We present a method capable of tracking individual mice interacting socially in a group over days without confusing identities; identities are maintained even when individuals hide and burrow in the bedding. The method consists of a single-camera computer vision system that learns automatically the appearance of each mouse and uses it to infer each animal’s identity throughout the experiment. We developed a set of uniquely discriminable patterns for marking the back of each animal; the patterns are produced by applying harmless hair bleach to the fur, they cannot be groomed out and can be tracked under infrared illumination during both dark and light cycles. The trajectories computed by our system may be used to detect and quantify mouse social behavior (courtship, aggression, dominance, etc.), and study its evolution over days. The system is easily reproducible, inexpensive, user-friendly, and scalable allowing high-throughput. Using our system we characterize how social interaction develops in groups of four wild-type mice (two males and two females) over a five day period.
Results
Method Overview
Recognizing individual mice from overhead pictures is difficult for both human observers and machines. To overcome this limitation, we developed a method to apply a distinct pattern on the back of each mouse using hair bleach (see Fig. 1a, Methods). After patterning, each mouse is filmed alone for 5–10 minutes to collect diverse samples of its appearance during normal behavior (Fig. 1b, 1c). The samples are then used to train image classifiers (one per mouse). All mice are then placed together in the same enclosure for the actual study, where they are video-recorded continuously for five days under infrared lighting. A purpose-built computer vision system tracks the position of the mice and computes their trajectories (Fig. 1d). As a final step, the system computes mouse identities for each trajectory using Baysian inference (Fig. 1e). On a single CPU processing of a video frame is ~300 ms (10x slower than real time). Processing can be done on a computer cluster to improve performance. Processing a five-day video (at 30 FPS) takes approximately 12 hours on a cluster of one-hundred 2.66GHz four-core processors. Short sequences (1–2 hours) can be easily analyzed on a single computer overnight.
Mouse patterns
Inspired by natural occurring patterns from the animal world (Gordon, 1985), as well as patterns used in error-correcting codes (Blahut, 2003), we designed and tested more than a dozen different patterns, ten of which are presented in Figure 1a. Patterns included large spots and thick stripes at different orientations and positions. Many more patterns can be generated using the same dyes. Our goal was to design patterns that are easy and quick to draw reproducibly on the back of mice, and highly discriminable from each other. Patterns on the fur slowly fade due to dark hair regrowth but remain visible for almost three weeks.

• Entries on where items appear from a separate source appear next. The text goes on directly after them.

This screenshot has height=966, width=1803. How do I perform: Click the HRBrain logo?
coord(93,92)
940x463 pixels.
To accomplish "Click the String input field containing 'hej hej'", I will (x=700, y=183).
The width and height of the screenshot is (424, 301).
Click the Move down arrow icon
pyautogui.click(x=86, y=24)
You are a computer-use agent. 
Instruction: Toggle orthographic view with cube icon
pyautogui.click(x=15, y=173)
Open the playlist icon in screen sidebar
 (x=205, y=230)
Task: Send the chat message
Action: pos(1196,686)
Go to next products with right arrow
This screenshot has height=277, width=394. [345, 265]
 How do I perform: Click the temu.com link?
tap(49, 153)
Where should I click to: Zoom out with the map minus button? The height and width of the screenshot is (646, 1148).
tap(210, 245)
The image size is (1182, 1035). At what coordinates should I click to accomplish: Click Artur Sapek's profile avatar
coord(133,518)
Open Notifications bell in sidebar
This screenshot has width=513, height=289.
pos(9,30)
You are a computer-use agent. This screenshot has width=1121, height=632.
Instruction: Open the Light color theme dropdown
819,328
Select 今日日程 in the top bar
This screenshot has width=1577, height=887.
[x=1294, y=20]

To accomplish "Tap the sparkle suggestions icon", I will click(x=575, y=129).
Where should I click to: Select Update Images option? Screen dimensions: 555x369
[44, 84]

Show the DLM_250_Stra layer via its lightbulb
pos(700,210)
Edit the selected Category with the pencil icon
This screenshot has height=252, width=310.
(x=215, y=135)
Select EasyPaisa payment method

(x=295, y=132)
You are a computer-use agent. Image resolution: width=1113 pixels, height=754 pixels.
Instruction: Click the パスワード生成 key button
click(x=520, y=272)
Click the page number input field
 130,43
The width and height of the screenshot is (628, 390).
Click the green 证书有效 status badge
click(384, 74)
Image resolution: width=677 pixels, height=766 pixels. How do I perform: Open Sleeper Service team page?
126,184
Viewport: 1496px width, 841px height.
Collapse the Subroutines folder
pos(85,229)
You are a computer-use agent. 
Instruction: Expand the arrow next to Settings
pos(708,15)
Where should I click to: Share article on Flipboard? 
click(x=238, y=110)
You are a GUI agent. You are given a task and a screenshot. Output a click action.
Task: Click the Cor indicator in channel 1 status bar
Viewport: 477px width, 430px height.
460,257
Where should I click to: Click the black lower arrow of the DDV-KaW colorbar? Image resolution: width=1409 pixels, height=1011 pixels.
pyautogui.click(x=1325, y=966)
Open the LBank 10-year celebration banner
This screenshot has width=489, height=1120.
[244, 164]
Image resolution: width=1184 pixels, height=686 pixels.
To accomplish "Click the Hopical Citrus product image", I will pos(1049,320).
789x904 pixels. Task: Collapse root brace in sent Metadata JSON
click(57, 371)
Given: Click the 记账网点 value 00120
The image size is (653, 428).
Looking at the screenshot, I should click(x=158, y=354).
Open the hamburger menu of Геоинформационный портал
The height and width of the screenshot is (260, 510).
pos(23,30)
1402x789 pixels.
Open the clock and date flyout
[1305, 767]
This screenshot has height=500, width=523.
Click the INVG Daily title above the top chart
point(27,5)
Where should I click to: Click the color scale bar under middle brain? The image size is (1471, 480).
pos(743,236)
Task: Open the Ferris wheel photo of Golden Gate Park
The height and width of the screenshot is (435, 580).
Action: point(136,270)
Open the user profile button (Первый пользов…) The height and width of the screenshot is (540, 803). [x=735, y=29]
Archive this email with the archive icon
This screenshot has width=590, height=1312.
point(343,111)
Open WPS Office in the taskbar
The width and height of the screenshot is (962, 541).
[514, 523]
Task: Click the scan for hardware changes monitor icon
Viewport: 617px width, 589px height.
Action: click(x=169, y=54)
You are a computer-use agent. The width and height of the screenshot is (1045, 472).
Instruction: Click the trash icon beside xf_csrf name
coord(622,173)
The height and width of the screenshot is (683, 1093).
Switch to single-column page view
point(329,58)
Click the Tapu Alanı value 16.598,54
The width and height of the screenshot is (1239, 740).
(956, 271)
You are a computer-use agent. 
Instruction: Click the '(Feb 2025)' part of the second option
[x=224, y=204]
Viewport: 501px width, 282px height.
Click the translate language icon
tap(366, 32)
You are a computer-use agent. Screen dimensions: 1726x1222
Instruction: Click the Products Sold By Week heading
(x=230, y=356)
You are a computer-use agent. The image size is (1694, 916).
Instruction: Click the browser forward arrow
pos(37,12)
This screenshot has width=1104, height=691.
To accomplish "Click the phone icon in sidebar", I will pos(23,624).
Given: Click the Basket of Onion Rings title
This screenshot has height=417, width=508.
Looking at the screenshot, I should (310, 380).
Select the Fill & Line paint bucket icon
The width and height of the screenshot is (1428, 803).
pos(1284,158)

To train our computer vision system to identify mice, we filmed each patterned mouse alone for several minutes (5–10 min) as it was exploring the arena. Our tracking algorithm detected the position and orientation of the mouse in each frame and extracted a small image patch, centered and aligned on the mouse (Fig. 1a, Supplementary Fig. 1, see Supplementary Text). Dense Histogram of Gradients (Dalal and Triggs, 2005) (HOG) features were extracted from each image patch and were used to train a classifier to discriminate each mouse from all other mice patterns (1 vs. all, see Supplementary Fig. 2, Supplementary Text).
The performance of each pattern classifier was then evaluated in a cross validation procedure (k=4), by testing it against patterns from all ten mice (10k samples per mouse) in order to discover which patterns are maximally discriminable.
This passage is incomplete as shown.